Sur la recevabilité, l'AAMOI fait valoir en premier lieu que l'action exercée devant le juge de l'exécution n'est pas une action attitrée mais une action « banale » fondée sur l'article 6 de la loi du 1er juillet 1901 qui autorise toute association déclarée à agir en justice sans autorisation spéciale, dès lors que les intérêts protégés correspondent à ceux visés aux statuts ; qu'elle est bien déclarée et a pour objet statutaire de veiller, par tous moyens légitimes et légaux, au maintien et au respect des règlements et lois en vigueur dans le domaine de la construction de maison individuelle ; qu'elle peut donc agir en liquidation de l'astreinte assortissant la condamnation du garant à supprimer des clauses illicites ou abusives afin précisément de veiller au respect de la loi dans le domaine de la construction de maison individuelle, puisqu'elle ne se fonde pas sur le code de la consommation ni sur un agrément, mais sur son titre exécutoire et le code des procédures civiles d'exécution. Elle approuve donc le juge de l'exécution d'avoir admis que son action n'était pas attitrée.
En second lieu, elle soutient qu'elle a un intérêt légitime à agir et critique les motifs du jugement du juge de l'exécution.

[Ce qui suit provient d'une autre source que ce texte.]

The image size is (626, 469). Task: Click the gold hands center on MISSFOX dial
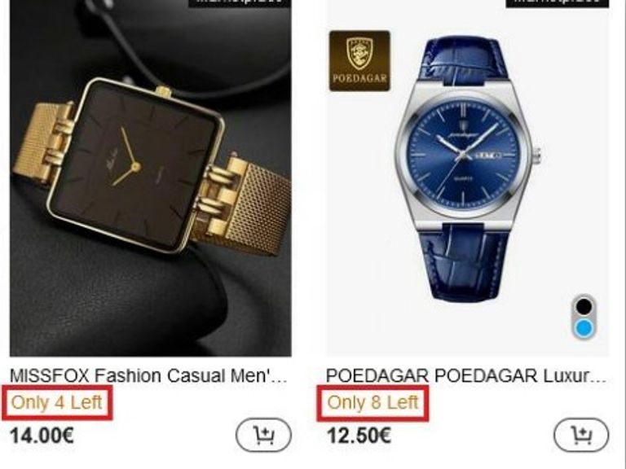(134, 166)

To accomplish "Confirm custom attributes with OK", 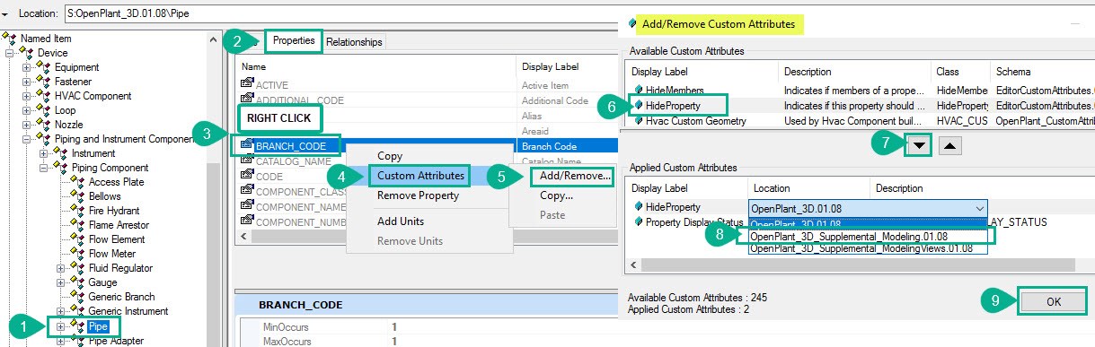I will click(1054, 302).
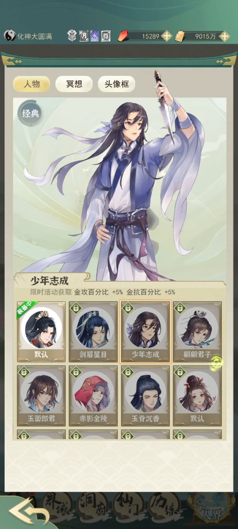Viewport: 238px width, 529px height.
Task: Open the 月 card buff icon
Action: click(x=84, y=36)
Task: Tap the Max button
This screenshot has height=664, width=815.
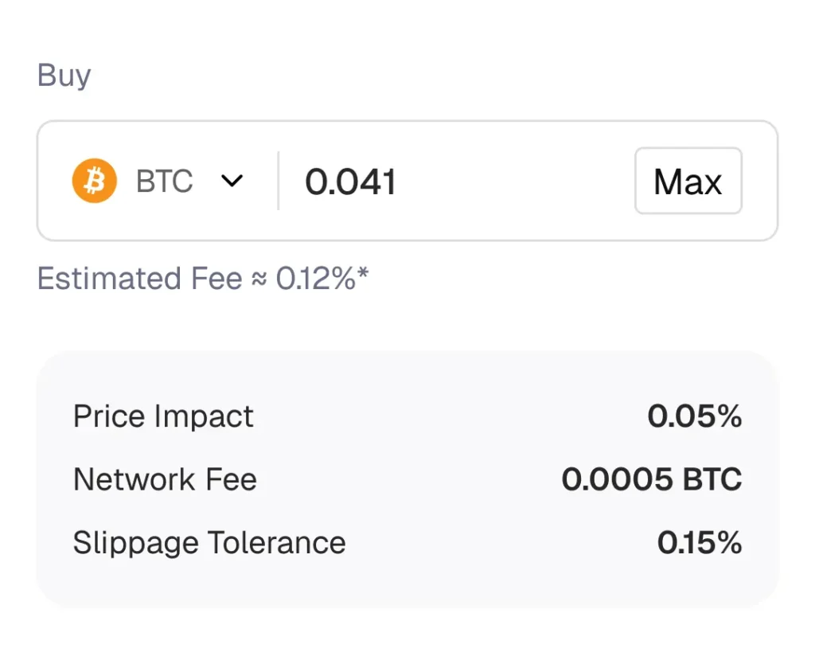Action: click(688, 181)
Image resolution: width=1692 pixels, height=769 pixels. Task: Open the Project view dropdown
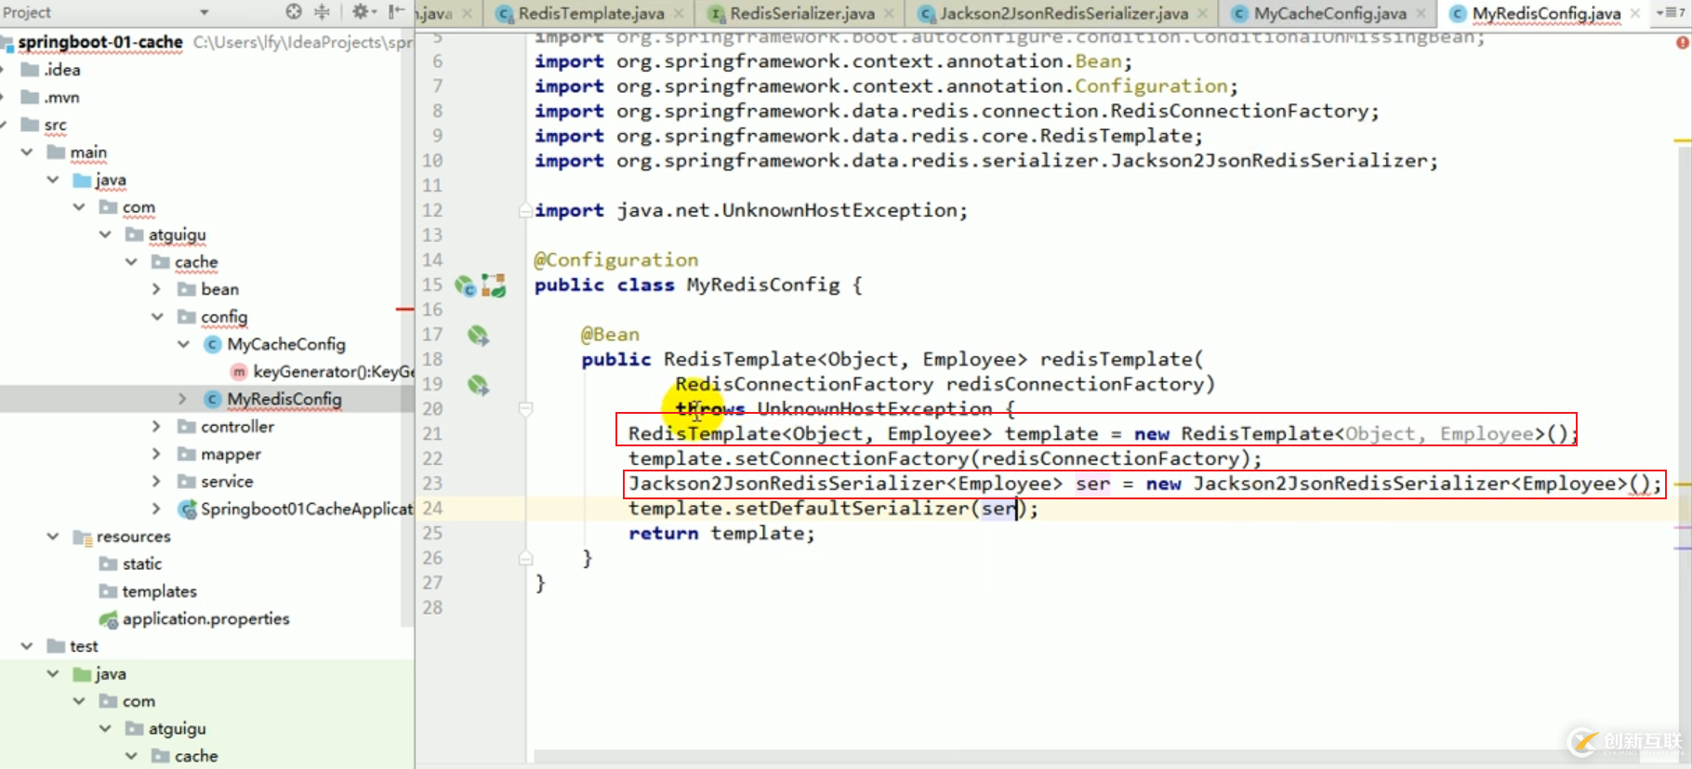point(205,13)
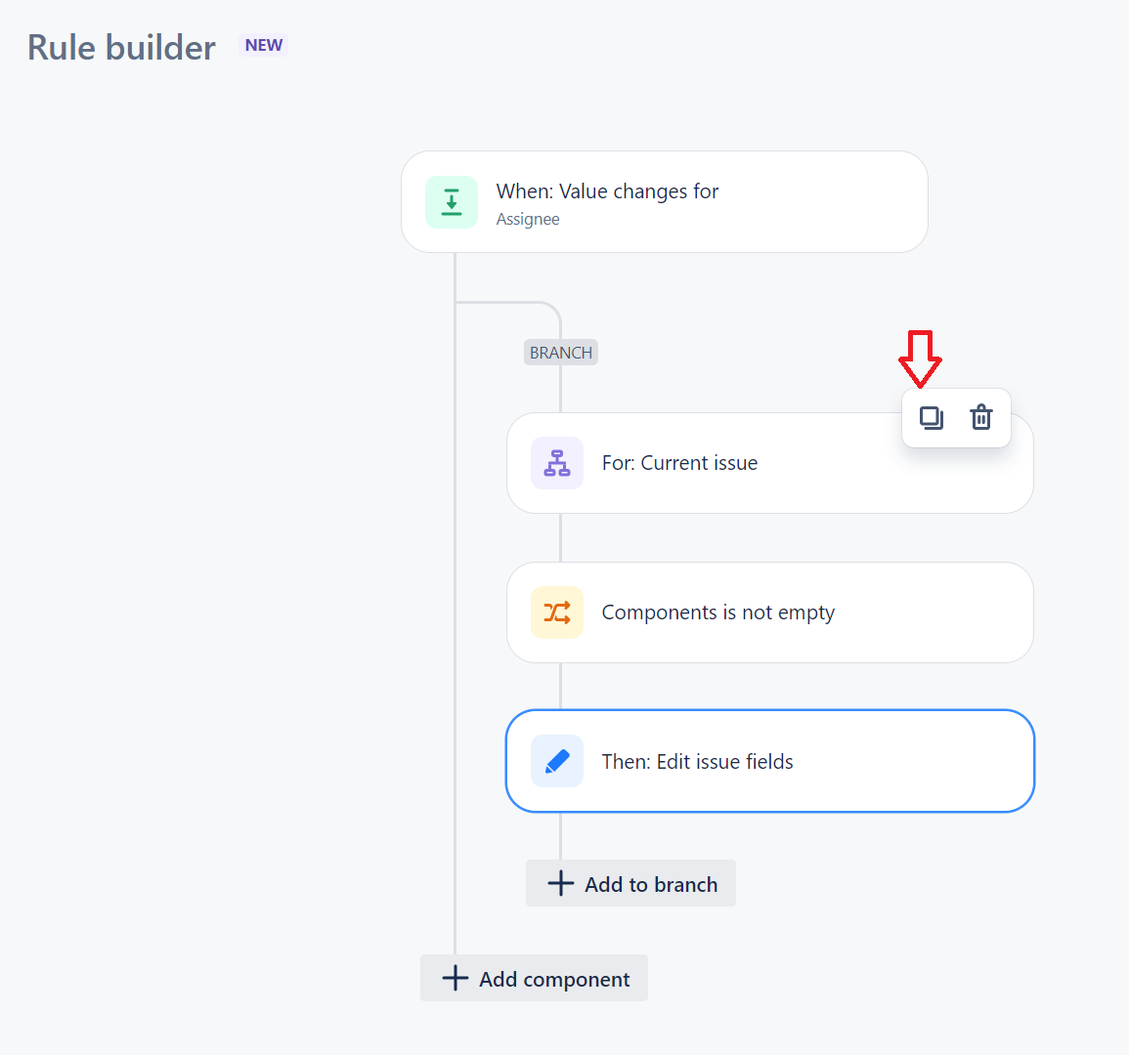Click the orange condition icon on Components card
Image resolution: width=1129 pixels, height=1055 pixels.
pyautogui.click(x=556, y=612)
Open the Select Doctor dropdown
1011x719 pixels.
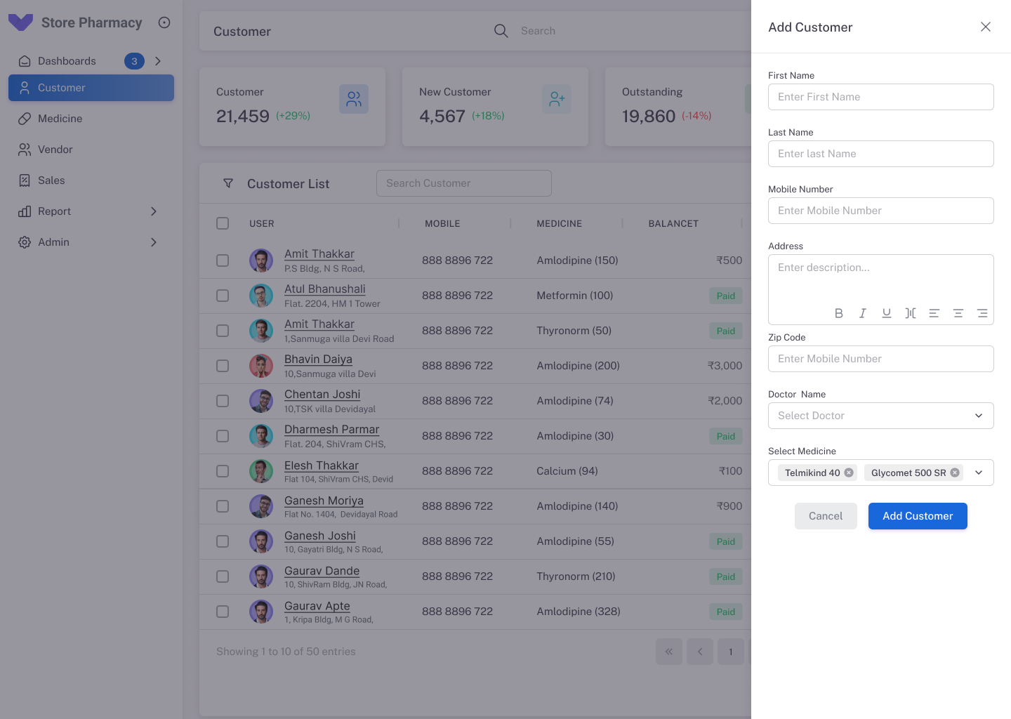880,416
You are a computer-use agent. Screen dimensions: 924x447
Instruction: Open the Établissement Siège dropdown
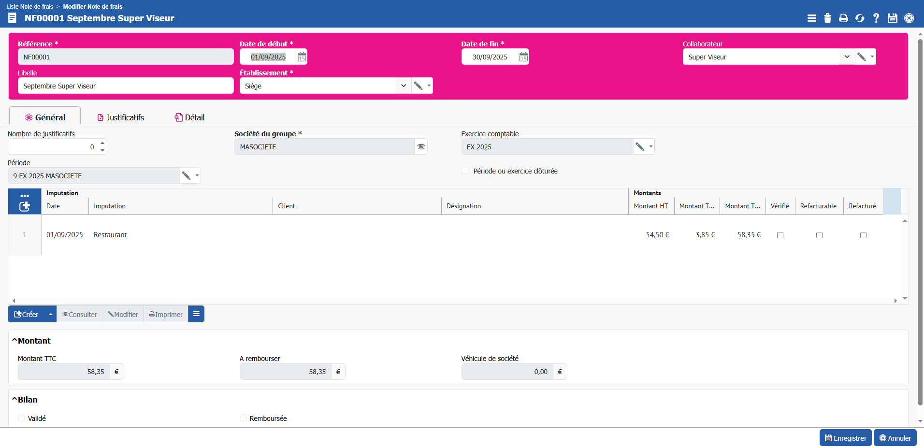[404, 86]
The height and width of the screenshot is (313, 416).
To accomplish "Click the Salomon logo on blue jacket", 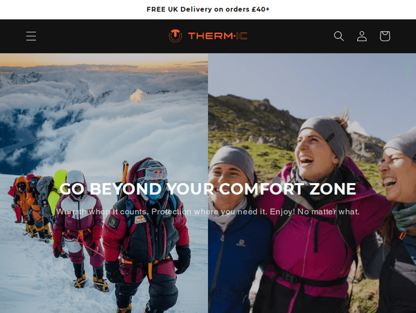I will (241, 243).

Elle explique à titre principal que l'intérêt à agir s'apprécie au jour d'introduction de l'instance et qu'elle avait bien un intérêt, au 26 novembre 2020, à solliciter la liquidation d'une astreinte qu'elle avait elle-même obtenue, de sorte que le juge de l'exécution n'aurait pas dû fonder sa décision sur des éléments de fait datant de 2018. A titre subsidiaire, elle reproche au juge de l'exécution d'avoir déduit des motifs du retrait d'agrément que l'association n'agirait pas dans l'intérêt collectif des consommateurs, alors que l'arrêté de retrait ne contient aucun motif en ce sens et n'était pas définitif. Elle précise que les motifs du retrait d'agrément sont sans aucun fondement, à tel point que trois motifs sur quatre ont été abandonnés devant la cour administrative d'appel et que le quatrième est actuellement soumis à la censure du Conseil d'État. Elle rappelle que le juge de l'exécution n'a pas le pouvoir de remettre en cause les condamnations prononcées.
Sur le bien fondé de la demande de liquidation de l'astreinte, elle invoque l'inexécution de la condamnation en ce que les actes de garantie n'ont pas été modifiés. Elle estime qu'il appartient à la CGI BAT d'apporter la preuve qu'elle a modifié tous ses actes, que cette dernière n'a produit que 89 actes sur les 89.383 dont un n'est pas modifié conformément à l'arrêt de la cour d'appel ; que s'il est impossible de savoir le quota des actes illégaux sur le nombre d'actes délivrés, il est évident qu'ils existent, de sorte que la CGI BAT n'a pas exécuté l'arrêt de la cour d'appel de Paris. Elle ajoute que les difficultés d'exécution invoquées par la CGI BAT, à savoir le bug informatique et l'attitude des constructeurs, ne sont pas établies. Elle explique que l'astreinte a démarré le 18 décembre 2016 et qu'au 18 novembre 2020, le montant de l'astreinte s'établit à 715.000 euros (500 x 1430 jours).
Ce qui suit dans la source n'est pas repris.